GOAL OF THE EXERCISE:
How many lines of these entries include the string "will"? State the number alone.

Records from a dataset:
----
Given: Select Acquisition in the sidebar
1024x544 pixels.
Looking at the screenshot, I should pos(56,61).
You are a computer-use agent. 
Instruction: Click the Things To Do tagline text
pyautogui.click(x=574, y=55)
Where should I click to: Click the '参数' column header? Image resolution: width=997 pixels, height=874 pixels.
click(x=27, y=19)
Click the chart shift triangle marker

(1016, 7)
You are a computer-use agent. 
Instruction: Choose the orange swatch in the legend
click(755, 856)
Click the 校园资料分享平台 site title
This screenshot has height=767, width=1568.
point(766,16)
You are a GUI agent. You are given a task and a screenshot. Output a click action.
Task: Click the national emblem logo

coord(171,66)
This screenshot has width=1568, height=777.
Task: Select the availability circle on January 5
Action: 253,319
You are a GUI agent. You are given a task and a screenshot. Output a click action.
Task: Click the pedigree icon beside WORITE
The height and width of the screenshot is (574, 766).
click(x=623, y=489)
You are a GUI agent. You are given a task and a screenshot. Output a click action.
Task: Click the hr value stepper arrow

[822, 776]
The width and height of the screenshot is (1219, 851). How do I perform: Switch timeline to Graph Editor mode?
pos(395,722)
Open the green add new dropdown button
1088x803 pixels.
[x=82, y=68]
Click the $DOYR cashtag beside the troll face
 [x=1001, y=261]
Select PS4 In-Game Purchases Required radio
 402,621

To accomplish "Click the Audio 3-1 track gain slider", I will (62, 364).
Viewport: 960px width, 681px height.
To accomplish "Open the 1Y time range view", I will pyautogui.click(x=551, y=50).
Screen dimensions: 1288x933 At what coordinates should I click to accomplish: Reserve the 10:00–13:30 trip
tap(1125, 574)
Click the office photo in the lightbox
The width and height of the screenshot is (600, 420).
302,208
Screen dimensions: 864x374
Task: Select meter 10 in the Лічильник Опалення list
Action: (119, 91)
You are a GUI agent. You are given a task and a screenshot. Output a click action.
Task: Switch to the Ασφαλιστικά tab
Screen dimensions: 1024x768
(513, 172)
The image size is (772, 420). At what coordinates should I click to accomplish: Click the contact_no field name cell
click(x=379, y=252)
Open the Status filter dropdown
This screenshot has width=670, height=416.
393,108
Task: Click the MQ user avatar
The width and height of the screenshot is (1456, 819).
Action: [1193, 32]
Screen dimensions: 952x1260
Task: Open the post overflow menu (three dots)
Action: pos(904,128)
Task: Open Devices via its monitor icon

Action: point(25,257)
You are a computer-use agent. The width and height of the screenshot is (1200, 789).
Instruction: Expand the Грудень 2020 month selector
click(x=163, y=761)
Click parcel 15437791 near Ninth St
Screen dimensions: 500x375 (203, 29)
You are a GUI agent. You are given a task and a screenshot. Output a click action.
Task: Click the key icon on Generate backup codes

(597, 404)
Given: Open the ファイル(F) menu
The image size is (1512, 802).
----
SOLUTION:
2